**SET EXERCISE**
Copy out the records word for word, starting at the line that contains "Viewport: 608px width, 380px height." and ending at the line that contains "should pyautogui.click(x=196, y=184).", with both of those lines included.

**EXCERPTED RECORDS**
-- begin --

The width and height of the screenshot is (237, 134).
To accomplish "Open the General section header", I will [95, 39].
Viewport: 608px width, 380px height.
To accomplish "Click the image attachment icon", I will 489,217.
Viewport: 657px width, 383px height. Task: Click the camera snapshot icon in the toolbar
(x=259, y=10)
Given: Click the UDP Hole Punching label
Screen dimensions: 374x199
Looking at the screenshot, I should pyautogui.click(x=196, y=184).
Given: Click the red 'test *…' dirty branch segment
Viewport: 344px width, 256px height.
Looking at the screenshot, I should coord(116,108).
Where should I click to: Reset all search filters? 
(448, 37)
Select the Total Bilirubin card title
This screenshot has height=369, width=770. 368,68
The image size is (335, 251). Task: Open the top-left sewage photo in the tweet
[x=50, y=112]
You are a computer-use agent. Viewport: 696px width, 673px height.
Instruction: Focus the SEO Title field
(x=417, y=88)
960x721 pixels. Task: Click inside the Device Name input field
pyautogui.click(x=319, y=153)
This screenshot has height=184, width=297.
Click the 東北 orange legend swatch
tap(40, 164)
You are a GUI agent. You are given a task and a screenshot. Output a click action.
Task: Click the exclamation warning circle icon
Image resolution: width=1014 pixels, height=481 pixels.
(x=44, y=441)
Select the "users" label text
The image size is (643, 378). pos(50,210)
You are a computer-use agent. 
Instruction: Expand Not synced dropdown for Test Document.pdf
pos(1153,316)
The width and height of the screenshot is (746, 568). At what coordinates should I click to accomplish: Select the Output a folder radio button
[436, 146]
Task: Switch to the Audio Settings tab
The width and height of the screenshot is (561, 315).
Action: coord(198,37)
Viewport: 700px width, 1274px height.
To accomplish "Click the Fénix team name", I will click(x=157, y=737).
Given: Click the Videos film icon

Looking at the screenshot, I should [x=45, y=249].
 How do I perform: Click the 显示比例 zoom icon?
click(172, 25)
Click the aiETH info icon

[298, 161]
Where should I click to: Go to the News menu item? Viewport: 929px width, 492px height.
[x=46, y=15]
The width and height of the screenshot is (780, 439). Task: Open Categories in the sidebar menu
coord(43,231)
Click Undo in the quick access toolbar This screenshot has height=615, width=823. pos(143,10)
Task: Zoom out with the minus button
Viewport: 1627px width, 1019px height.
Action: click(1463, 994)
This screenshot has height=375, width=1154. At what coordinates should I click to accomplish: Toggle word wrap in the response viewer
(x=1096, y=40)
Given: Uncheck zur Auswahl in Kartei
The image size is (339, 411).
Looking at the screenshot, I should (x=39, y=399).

-- end --

**THE RESPONSE**
Viewport: 608px width, 380px height.
To accomplish "Click the image attachment icon", I will 489,217.
Viewport: 657px width, 383px height. Task: Click the camera snapshot icon in the toolbar
(x=259, y=10)
Given: Click the UDP Hole Punching label
Screen dimensions: 374x199
Looking at the screenshot, I should pyautogui.click(x=196, y=184).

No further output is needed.